Set task 1 —
Answer these questions from the passage on the ejection pump, each on its own line:
(a) What bore diameter does the impulse cylinder 205 have?
(b) What volume may the air chamber 233 have?
(c) In the preferred embodiment, what does the control valve 264 comprise?

# Start of Quoted text

As shown in FIG. 2, the impulse cylinder 205 has a bore diameter of approximately 6-18 inches in which the impulse piston 215 rides. It has been found that increasing the piston diameter increases system efficiency. This is due to the fact that imbalance on the piston shaft 218 is minimized as the cylinder diameter grows.

Further, the stroke of the impulse piston 215 between the rest position and the launch position is approximately the same as the piston diameter. The stroke length is determined by the amount of water displacement required for launch, as well as the water column deceleration criterion. Minimizing stroke creates higher water column deceleration rates which increases risk of cavitation.

An air chamber 233 integral to the ejection pump 107 is much preferred over a separate air flask (not shown) with connecting piping for the efficient expansion of air into the air side 230 of the impulse cylinder 205. According to devices and methods herein, the air chamber 233 may have a volume of approximately three cubic feet. Another advantage of an air chamber 233 integral to the ejection pump 107 is simplified ship arrangements, due to minimization of the number of foundations required. Air chamber 233 is joined to a high pressure air system available on the vessel.

A hydraulic control assembly 243 is connected to the ejection pump 107. The hydraulic control assembly 243 is further joined to receive hydraulic fluid from a hydraulic pump or hydraulic pressure source that is commonly available aboard a vessel. The hydraulic control assembly 243 includes a hydraulic cylinder 246 operatively connected to the impulse cylinder 205. The hydraulic cylinder 246 includes a housing 249 defining an interior chamber 252. The piston shaft 218 extends through end wall 212 of the impulse cylinder 205 into the interior chamber 252 of the hydraulic cylinder 246. The piston shaft 218 has a first end 255 and a second end 258. The first end 255 is connected to the impulse piston 215 and the second end 258 is connected to a hydraulic piston 261 slidably disposed in the hydraulic cylinder 246. The hydraulic piston 261 is moveable between a stop position and a firing position. The hydraulic control assembly 243 includes a control valve 264 connected to the hydraulic cylinder 246. The control valve 264 controls and restrains movement of the hydraulic piston 261, which in turn controls and restrains movement of the impulse piston 215.

As shown in FIG. 2, the hydraulic cylinder 246 contains a hydraulic piston 261 that is approximately 3-5 inches in diameter with a piston shaft 218 approximately 1.5-3 inches in diameter. The hydraulic cylinder 246 may comprise a dual rod cylinder, which is preferred, to equalize hydraulic fluid flow through both inlet and outlet ports of the control valve 264. A dual rod cylinder also provides a path for any leakage flow from the impulse cylinder 205 to drain.

In a preferred embodiment, the control valve 264 comprises a hydraulic servo control valve close coupled to the hydraulic cylinder 246, for optimum hydraulic performance. Control of the control valve 264 is provided through a feedback control system, capable of command specific velocity profiles, as described below. Other types of control valves can be used.

# End of Quoted text
# Start of Task data

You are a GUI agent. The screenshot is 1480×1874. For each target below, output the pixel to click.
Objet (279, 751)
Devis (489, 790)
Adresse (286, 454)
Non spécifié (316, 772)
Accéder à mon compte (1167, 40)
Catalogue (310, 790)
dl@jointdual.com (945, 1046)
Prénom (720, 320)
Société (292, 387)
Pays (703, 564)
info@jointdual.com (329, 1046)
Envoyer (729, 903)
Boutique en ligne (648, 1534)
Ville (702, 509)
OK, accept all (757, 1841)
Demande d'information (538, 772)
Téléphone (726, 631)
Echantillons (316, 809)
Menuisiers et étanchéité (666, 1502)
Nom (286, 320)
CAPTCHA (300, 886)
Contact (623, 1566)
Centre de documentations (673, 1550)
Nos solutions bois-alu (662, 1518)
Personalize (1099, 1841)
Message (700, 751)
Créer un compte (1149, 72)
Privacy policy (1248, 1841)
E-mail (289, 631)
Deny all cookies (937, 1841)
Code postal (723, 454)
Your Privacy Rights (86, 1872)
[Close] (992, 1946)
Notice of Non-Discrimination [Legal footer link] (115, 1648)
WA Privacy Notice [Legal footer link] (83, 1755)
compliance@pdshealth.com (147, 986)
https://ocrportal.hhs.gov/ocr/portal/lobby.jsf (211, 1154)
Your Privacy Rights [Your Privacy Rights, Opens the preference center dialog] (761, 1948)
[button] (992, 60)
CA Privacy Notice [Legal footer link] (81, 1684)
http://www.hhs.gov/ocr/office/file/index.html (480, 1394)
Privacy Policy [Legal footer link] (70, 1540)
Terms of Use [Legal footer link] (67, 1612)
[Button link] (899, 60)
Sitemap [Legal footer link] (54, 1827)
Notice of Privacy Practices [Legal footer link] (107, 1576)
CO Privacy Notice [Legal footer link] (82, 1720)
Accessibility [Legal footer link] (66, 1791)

# End of Task data

Set task 2 —
Transcribe the records word for word, everything from the line containing "Société (292, 387)" down to the line containing "Centre de documentations (673, 1550)", both lines included.

Exercise answer 1 —
(a) Approximately 6-18 inches.
(b) Approximately three cubic feet.
(c) A hydraulic servo control valve close coupled to the hydraulic cylinder 246.

Exercise answer 2 —
Société (292, 387)
Pays (703, 564)
info@jointdual.com (329, 1046)
Envoyer (729, 903)
Boutique en ligne (648, 1534)
Ville (702, 509)
OK, accept all (757, 1841)
Demande d'information (538, 772)
Téléphone (726, 631)
Echantillons (316, 809)
Menuisiers et étanchéité (666, 1502)
Nom (286, 320)
CAPTCHA (300, 886)
Contact (623, 1566)
Centre de documentations (673, 1550)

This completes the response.